Exercise instructions:
Reproduce the material that follows, keeping every line exactly as it is.

Data provided:
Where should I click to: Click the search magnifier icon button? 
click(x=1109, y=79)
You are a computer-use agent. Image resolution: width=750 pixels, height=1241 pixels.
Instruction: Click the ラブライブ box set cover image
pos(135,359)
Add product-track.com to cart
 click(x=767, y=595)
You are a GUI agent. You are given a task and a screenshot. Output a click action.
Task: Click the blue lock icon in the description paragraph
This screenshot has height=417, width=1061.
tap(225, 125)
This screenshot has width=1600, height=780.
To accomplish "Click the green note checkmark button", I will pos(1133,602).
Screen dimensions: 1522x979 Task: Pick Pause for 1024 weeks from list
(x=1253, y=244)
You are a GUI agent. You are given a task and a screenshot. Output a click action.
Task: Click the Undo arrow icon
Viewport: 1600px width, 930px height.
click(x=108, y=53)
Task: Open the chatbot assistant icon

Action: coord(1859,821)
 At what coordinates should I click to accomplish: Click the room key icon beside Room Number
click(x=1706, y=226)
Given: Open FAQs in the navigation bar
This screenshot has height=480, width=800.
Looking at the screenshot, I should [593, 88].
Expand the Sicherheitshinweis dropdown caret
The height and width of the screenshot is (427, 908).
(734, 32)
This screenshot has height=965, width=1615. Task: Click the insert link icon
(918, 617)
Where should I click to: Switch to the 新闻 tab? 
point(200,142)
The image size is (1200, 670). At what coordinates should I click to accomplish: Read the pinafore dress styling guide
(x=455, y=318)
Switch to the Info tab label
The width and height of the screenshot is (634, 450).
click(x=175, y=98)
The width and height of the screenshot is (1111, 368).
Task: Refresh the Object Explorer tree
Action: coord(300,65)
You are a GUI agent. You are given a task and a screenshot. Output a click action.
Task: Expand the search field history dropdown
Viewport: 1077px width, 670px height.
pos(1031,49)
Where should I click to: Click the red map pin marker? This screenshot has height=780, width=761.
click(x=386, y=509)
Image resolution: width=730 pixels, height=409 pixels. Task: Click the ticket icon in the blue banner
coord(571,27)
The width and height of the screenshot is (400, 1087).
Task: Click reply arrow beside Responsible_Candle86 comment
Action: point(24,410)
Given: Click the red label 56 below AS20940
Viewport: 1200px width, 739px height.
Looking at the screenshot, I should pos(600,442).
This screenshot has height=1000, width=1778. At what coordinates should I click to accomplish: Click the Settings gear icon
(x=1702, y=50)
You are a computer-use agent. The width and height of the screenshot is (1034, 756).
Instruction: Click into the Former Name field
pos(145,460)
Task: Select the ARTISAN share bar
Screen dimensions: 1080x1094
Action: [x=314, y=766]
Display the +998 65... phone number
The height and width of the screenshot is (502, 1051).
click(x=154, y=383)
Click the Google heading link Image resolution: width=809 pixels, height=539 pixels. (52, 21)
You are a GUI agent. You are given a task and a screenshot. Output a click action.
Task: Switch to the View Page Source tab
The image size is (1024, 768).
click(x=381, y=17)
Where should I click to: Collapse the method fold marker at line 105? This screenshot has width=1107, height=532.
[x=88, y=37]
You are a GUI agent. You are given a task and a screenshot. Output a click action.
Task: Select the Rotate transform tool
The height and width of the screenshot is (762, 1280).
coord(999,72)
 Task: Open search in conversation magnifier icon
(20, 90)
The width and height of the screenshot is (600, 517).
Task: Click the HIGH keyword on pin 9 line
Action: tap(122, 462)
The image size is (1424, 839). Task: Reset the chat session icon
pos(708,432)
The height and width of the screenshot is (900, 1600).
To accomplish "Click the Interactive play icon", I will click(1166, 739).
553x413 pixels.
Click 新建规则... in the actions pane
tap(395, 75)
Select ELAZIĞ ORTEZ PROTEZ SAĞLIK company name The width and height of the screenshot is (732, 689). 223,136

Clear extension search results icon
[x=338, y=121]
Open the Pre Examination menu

Solution to the problem:
Where should I click to: Click the search magnifier icon button? 
click(x=1109, y=79)
You are a computer-use agent. Image resolution: width=750 pixels, height=1241 pixels.
Instruction: Click the ラブライブ box set cover image
pos(135,359)
Add product-track.com to cart
 click(x=767, y=595)
You are a GUI agent. You are given a task and a screenshot. Output a click action.
Task: Click the blue lock icon in the description paragraph
This screenshot has height=417, width=1061.
tap(225, 125)
This screenshot has width=1600, height=780.
To accomplish "Click the green note checkmark button", I will pos(1133,602).
Screen dimensions: 1522x979 Task: Pick Pause for 1024 weeks from list
(x=1253, y=244)
You are a GUI agent. You are given a task and a screenshot. Output a click action.
Task: Click the Undo arrow icon
Viewport: 1600px width, 930px height.
click(x=108, y=53)
Task: Open the chatbot assistant icon

Action: coord(1859,821)
 At what coordinates should I click to accomplish: Click the room key icon beside Room Number
click(x=1706, y=226)
Given: Open FAQs in the navigation bar
This screenshot has height=480, width=800.
Looking at the screenshot, I should [593, 88].
Expand the Sicherheitshinweis dropdown caret
The height and width of the screenshot is (427, 908).
(734, 32)
This screenshot has height=965, width=1615. Task: Click the insert link icon
(918, 617)
Where should I click to: Switch to the 新闻 tab? 
point(200,142)
The image size is (1200, 670). At what coordinates should I click to accomplish: Read the pinafore dress styling guide
(x=455, y=318)
Switch to the Info tab label
The width and height of the screenshot is (634, 450).
click(x=175, y=98)
The width and height of the screenshot is (1111, 368).
Task: Refresh the Object Explorer tree
Action: coord(300,65)
You are a GUI agent. You are given a task and a screenshot. Output a click action.
Task: Expand the search field history dropdown
Viewport: 1077px width, 670px height.
pos(1031,49)
Where should I click to: Click the red map pin marker? This screenshot has height=780, width=761.
click(x=386, y=509)
Image resolution: width=730 pixels, height=409 pixels. Task: Click the ticket icon in the blue banner
coord(571,27)
The width and height of the screenshot is (400, 1087).
Task: Click reply arrow beside Responsible_Candle86 comment
Action: point(24,410)
Given: Click the red label 56 below AS20940
Viewport: 1200px width, 739px height.
Looking at the screenshot, I should pos(600,442).
This screenshot has height=1000, width=1778. At what coordinates should I click to accomplish: Click the Settings gear icon
(x=1702, y=50)
You are a computer-use agent. The width and height of the screenshot is (1034, 756).
Instruction: Click into the Former Name field
pos(145,460)
Task: Select the ARTISAN share bar
Screen dimensions: 1080x1094
Action: [x=314, y=766]
Display the +998 65... phone number
The height and width of the screenshot is (502, 1051).
click(x=154, y=383)
Click the Google heading link Image resolution: width=809 pixels, height=539 pixels. (52, 21)
You are a GUI agent. You are given a task and a screenshot. Output a click action.
Task: Switch to the View Page Source tab
The image size is (1024, 768).
click(x=381, y=17)
Where should I click to: Collapse the method fold marker at line 105? This screenshot has width=1107, height=532.
[x=88, y=37]
You are a GUI agent. You are given a task and a screenshot. Output a click action.
Task: Select the Rotate transform tool
The height and width of the screenshot is (762, 1280).
coord(999,72)
 Task: Open search in conversation magnifier icon
(20, 90)
The width and height of the screenshot is (600, 517).
Task: Click the HIGH keyword on pin 9 line
Action: tap(122, 462)
The image size is (1424, 839). Task: Reset the chat session icon
pos(708,432)
The height and width of the screenshot is (900, 1600).
To accomplish "Click the Interactive play icon", I will click(1166, 739).
553x413 pixels.
Click 新建规则... in the actions pane
tap(395, 75)
Select ELAZIĞ ORTEZ PROTEZ SAĞLIK company name The width and height of the screenshot is (732, 689). 223,136

Clear extension search results icon
[x=338, y=121]
Open the Pre Examination menu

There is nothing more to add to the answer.